Pirfenidone, a treatment for idiopathic pulmonary fibrosis with its original drug’s patent expired, showed a remarkable therapeutic effect in heart failure with preserved ejection fraction (HFpEF), a study showed.

The study drew much attention because researchers have failed to develop an HFpEF treatment so far.

The outcomes of the investigator-initiated PIROUETTE trial were presented at the Late-Breaking Clinical Trials during the meeting of the American College of Cardiology (ACC 2021) on Monday. Clinical scientists and cardiologists led the study at the U.K.’s National Institute for Health Research (NIHR).

Christopher Miller, a Ph.D. clinical scientist at the University of Manchester, presents the results of the PIROUETTE trial at the Late-Breaking Clinical Trials Session during the virtual meeting of the American College of Cardiology on Monday.
Christopher Miller, a Ph.D. clinical scientist at the University of Manchester, presents the results of the PIROUETTE trial at the Late-Breaking Clinical Trials Session during the virtual meeting of the American College of Cardiology on Monday.

The PIROUETTE study is a randomized, double-blind, placebo-controlled phase-2 clinical trial that compared the anti-fibrotic drug pirfenidone to placebo in patients with myocardial fibrosis, one of the major causes of HFpEF.

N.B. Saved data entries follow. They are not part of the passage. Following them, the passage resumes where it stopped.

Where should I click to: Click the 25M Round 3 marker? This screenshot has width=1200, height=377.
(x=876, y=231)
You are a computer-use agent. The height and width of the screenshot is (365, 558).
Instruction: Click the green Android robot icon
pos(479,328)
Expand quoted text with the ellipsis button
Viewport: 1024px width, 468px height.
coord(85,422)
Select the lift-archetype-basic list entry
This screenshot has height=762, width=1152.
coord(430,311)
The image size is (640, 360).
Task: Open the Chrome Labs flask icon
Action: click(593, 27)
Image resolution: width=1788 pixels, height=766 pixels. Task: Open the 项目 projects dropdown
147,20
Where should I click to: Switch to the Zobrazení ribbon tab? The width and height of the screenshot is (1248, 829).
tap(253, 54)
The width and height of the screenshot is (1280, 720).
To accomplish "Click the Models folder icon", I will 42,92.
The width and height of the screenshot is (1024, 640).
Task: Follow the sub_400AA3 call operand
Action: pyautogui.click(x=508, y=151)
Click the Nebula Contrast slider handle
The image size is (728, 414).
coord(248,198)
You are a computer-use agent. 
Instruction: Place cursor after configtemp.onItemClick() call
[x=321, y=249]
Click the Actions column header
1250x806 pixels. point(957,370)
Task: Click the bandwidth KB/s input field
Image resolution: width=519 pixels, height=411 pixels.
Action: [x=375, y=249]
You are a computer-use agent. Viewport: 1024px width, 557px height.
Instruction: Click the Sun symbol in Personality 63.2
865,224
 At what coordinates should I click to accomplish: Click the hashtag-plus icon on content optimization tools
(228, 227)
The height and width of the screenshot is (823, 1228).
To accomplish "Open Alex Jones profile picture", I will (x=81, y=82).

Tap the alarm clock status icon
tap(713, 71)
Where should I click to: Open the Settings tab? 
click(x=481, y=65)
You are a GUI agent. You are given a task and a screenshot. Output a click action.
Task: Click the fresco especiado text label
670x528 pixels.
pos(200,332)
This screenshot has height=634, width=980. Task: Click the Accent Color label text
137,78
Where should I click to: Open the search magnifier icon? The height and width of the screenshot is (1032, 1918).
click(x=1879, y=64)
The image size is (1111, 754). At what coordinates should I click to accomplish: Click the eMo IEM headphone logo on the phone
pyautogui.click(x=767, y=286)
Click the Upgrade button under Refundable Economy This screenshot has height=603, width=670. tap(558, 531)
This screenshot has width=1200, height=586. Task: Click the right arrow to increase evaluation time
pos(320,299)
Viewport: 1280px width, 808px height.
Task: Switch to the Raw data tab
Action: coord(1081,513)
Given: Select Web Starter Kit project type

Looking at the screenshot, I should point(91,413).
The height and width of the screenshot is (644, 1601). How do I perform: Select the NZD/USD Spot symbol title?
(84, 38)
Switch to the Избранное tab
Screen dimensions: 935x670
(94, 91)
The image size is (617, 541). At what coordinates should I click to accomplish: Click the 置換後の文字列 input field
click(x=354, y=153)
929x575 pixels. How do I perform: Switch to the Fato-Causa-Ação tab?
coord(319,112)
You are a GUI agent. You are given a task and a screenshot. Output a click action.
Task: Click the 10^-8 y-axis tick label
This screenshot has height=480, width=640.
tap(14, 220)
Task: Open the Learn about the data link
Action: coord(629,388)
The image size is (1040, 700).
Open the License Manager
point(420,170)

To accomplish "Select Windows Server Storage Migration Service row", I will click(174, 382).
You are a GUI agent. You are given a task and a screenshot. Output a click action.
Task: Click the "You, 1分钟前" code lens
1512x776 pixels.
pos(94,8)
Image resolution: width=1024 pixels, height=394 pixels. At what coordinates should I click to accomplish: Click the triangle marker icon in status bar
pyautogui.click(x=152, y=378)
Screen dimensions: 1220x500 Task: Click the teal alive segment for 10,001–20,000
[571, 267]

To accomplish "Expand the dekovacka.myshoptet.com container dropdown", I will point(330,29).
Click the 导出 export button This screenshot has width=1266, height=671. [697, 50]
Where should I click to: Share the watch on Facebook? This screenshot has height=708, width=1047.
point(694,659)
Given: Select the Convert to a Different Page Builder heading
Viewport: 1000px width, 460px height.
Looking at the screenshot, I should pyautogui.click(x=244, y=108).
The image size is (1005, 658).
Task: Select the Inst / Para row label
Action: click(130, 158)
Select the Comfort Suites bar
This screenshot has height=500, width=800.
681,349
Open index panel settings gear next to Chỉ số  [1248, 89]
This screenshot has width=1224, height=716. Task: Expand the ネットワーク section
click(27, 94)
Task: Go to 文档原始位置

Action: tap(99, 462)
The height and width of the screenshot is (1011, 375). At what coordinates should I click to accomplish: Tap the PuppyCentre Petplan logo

Christopher Miller, a Ph.D. clinical scientist at the University of Manchester, who presented the study, said HFpEF, accounting for about half of heart failure diseases and having a high mortality rate, is a disease with the most unmet needs in cardiovascular treatment area.

Although HFpEF has various pathological mechanisms, myocardial fibrosis is known to be associated with death and hospitalization for heart failure in HFpEF patients, he said.

The research team evaluated myocardial fibrosis through cardiovascular magnetic resonance imaging (CMR) in patients with heart failure with a left ventricular ejection rate greater than 45 percent, NTproBNP greater than 300 pg/ml, and BMP greater than 100 pg/ml. Then, the researchers randomly assigned pirfenidone and placebo to patients with extracellular volume (ECV) greater than 27 percent and measured changes in myocardial fibrosis through CMR after 12 months.

The results showed that at 52 weeks, ECV declined 0.7 percent in the pirfenidone group and increased 0.5 percent in the placebo group. There was a 1.21 percentage point difference between the two groups. The difference was statistically significant even in sensitivity analysis and random analysis.

However, the two groups showed no difference in left ventricular relaxation function and ventricular and atrial function. Also, the six-minute walking distance has not been improved statistically meaningfully.

Serious adverse reactions occurred in 12 people (26 percent) in the pirfenidone group and 14 (30 percent) in the placebo group. There was no difference in heart-related adverse reactions between the two groups.

“Pirfenidone reduced myocardial fibrosis in HFpEF patients with myocardial fibrosis,” Miller said.

The results signaled that pirfenidone could provide clinical benefits for HFpEF patients, and to confirm this, additional research is needed to verify pirfenidone’s clinical efficacy and safety, he concluded.

Although observational studies showed that changes in ECV in patients with heart failure were associated with a 9 to 28 percent reduction in death and heart failure hospitalization, a prospective study is required, Miller went on to say.

He noted that there was no change in left ventricular relaxation function, and this might be controversial.

Roche is the developer of the original drug Esbriet using pirfenidone, but the substance patent has expired. Pirfenidone is available in generic drugs in Korea.

The government data showed that four local drugmakers are selling eight pirfenidone-containing products.